* _STUDY TEXT_

· · · · · · ·

Misanthropic healthcare: the U.S. model

Dissident Voice

Both left-wing activists and right-wing conservatives have a tendency to defer to near mythical idealogical principles that formed the core of the United States.  But the “founding fathers” and “American ideals” that these continual references point to are such broad and scattered concepts that their employment serves only the most shallow rhetorical purpose. The idea that at the conclusion of the Constitutional Convention, the general population was in such noble accord with the spoon-fed magnanimity of the original planners is ignorant at best and idiotic at worst.

Take, for example, the entitlement of “life, liberty, and the pursuit of happiness” as inalienable to all human beings or rather, all American citizens or rather, to all white Americans or rather, to all white American males, or rather to all white American male landowners.  The left sloganizes the phrase to emphasize the goal of collective prosperity and classlessness while the right sloganizes the phrase to emphasize (often ostensibly) the manner in which the Free Market underscores personal freedom and choice.  The latter is often a tool to justify social and racial inequality (the freedom to be poor).

We can examine assertions made by James Madison during the Secret Debates of the Federal Convention of 1787.  He understood that “the man who is possessed of wealth, who lolls on his sofa, or rolls in his carriage, cannot judge of the wants or feelings of the day laborer” and that “if electons were open to all classes of people, the property of the landed proprietors would be insecure.”  He went on to argue for a Senate that would “protect the minority of the opulent against the majority” which was overwhelmingly made up of “day laborers” which, today, cannot be uttered without mention of the condition of blacks and latinos.  (1)

The point is  that it has always been a struggle between Haves and Have-nots. The Haves want the freedom to consolidate their power and the Have-nots want the freedom to eat, educate their children, and survive. An attempt to accuse me of hyperbole would be, in contrast to my previous indictment, ignorant at best, but fraudulent at worst.  In 1981, 8% of American families filing for bankruptcy listed medical bills as the primary reason.  In 2007, this number jumped to 62% according to a study published by Harvard researcher David Himmelstein, M.D. (2). We have to keep in mind the subsequent financial collapse and burst of the housing bubble since then.  The question that needs to be asked is for what groups are medical expenses so costly that they lead to bankruptcy?

It’s not Wall Street welfare queens with their million dollar severance packages.  Tax-payer subsidized, of course, via bailout funds.  It is not congressmen like Paul Ryan who feel that because they can afford private health insurance, everyone can.  And it’s not bankers, doctors, lawyers, congressmen, or lobbyists.  It’s wage workers (excluding, of course, slaves in the scandalous American prison system.  Can healthcare bankrupt them?).  That means minorities, immigrants, young people, Occupiers, and, not surprisingly, Tea Party-ers.

· · · · · · ·

* _MATERIAL SHOWN_

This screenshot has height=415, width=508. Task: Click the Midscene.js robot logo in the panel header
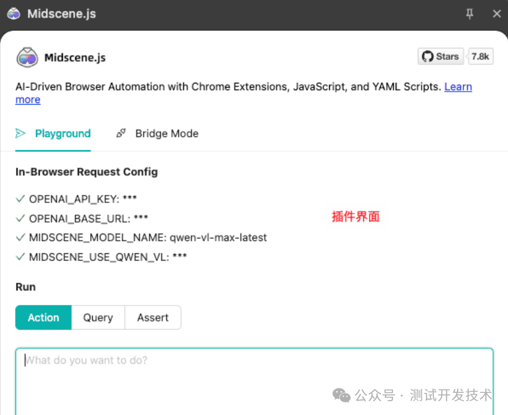tap(27, 57)
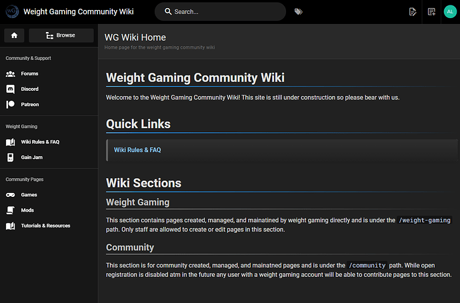Click the Weight Gaming logo icon
This screenshot has height=303, width=460.
click(x=12, y=12)
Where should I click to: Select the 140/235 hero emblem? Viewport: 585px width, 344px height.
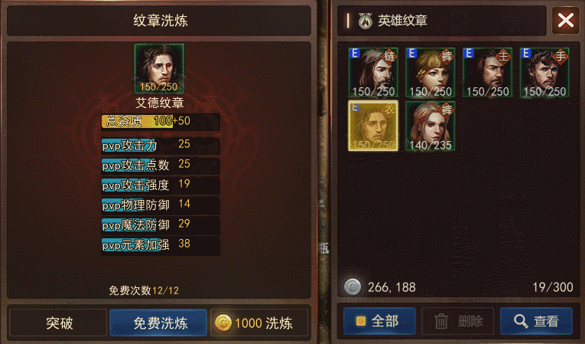click(431, 126)
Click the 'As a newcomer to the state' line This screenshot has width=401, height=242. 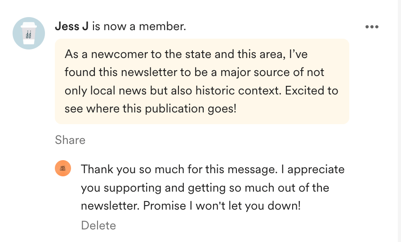coord(186,54)
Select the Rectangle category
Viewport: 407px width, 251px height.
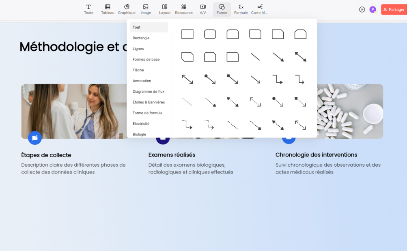coord(141,38)
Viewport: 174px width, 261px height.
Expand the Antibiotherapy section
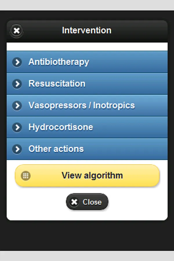87,62
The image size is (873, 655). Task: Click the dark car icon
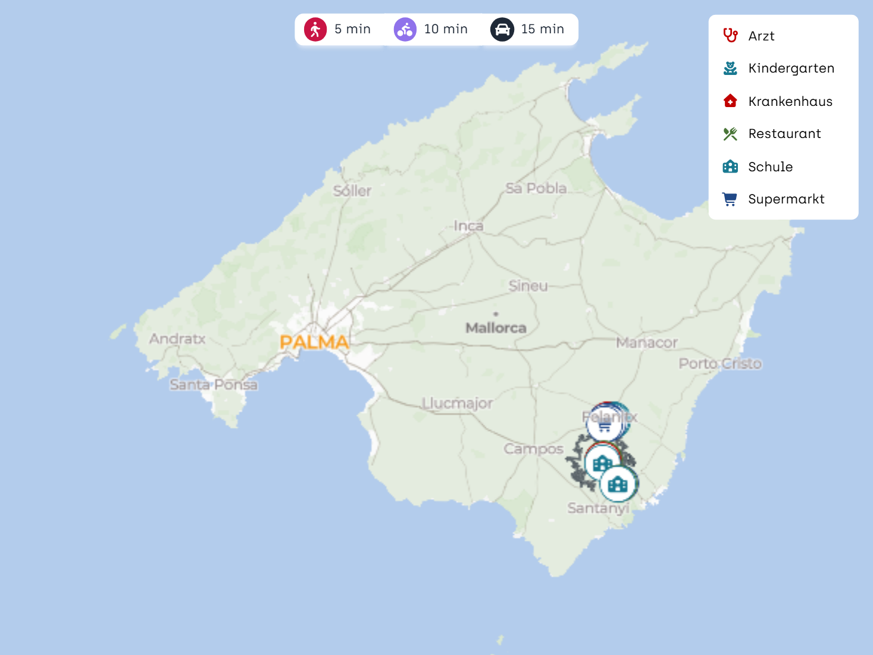coord(502,29)
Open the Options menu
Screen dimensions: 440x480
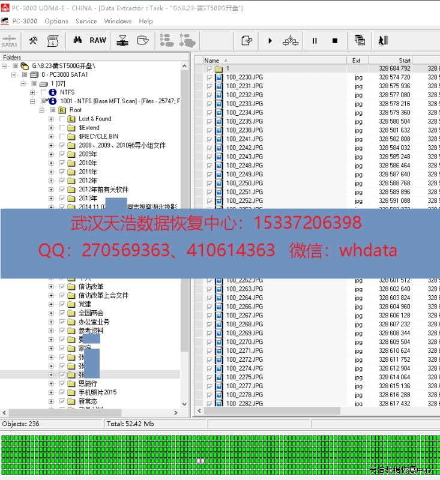point(56,21)
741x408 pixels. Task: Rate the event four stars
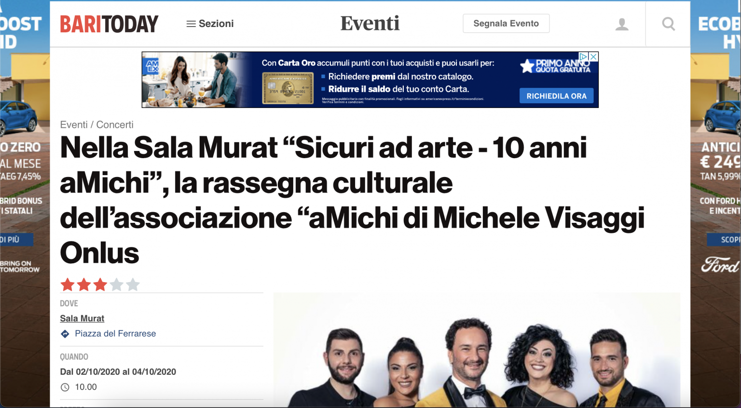117,285
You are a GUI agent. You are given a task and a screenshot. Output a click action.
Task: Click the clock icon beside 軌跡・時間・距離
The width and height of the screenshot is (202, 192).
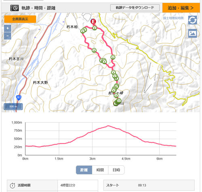15,8
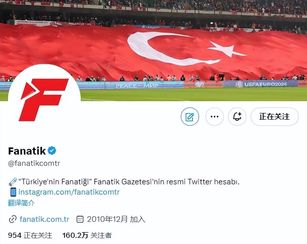Open the three-dots more options menu
The width and height of the screenshot is (307, 244).
pyautogui.click(x=214, y=117)
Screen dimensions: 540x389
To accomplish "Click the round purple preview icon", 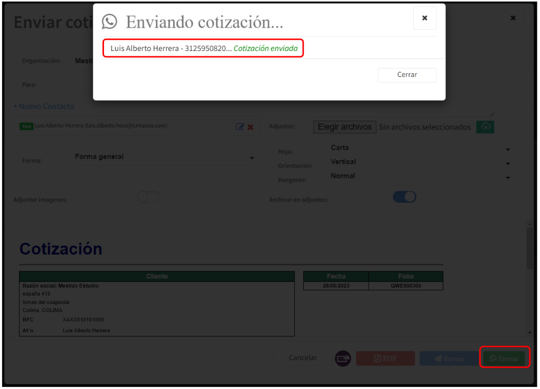I will 343,359.
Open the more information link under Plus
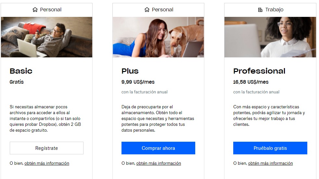This screenshot has width=319, height=179. pos(159,163)
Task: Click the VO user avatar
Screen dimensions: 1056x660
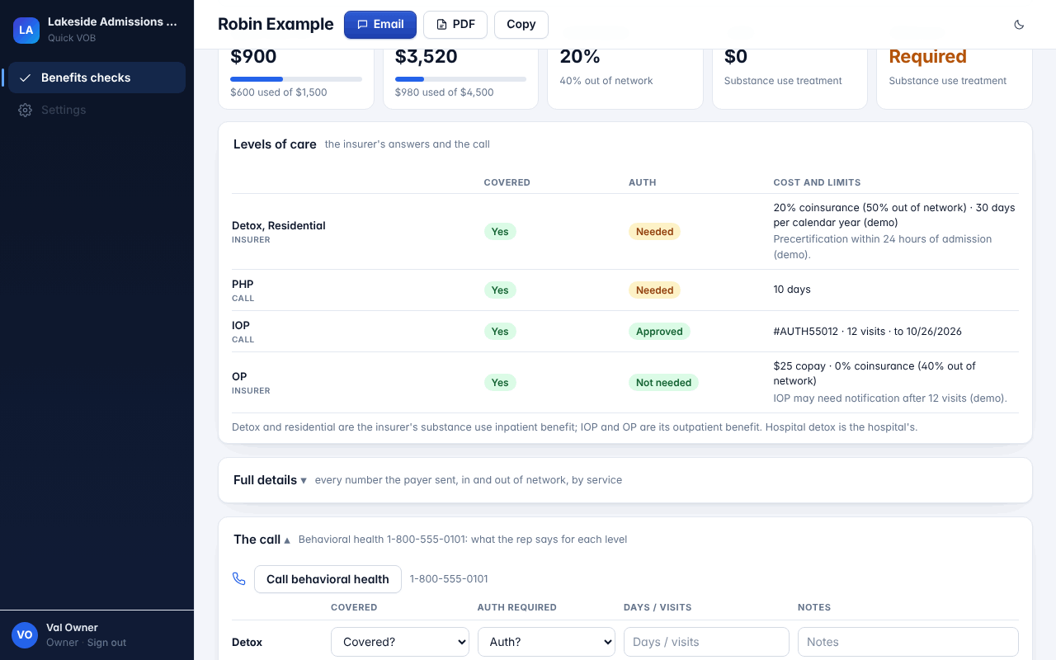Action: [25, 634]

· · · · · · ·

* _WHAT IS REQUIRED_
In the essay on U.S. healthcare above, copy the passage word for word, beginning at "Take, for example, the" and stopping after "to be poor).".

* _TASK ANSWER_
Take, for example, the entitlement of “life, liberty, and the pursuit of happiness” as inalienable to all human beings or rather, all American citizens or rather, to all white Americans or rather, to all white American males, or rather to all white American male landowners.  The left sloganizes the phrase to emphasize the goal of collective prosperity and classlessness while the right sloganizes the phrase to emphasize (often ostensibly) the manner in which the Free Market underscores personal freedom and choice.  The latter is often a tool to justify social and racial inequality (the freedom to be poor).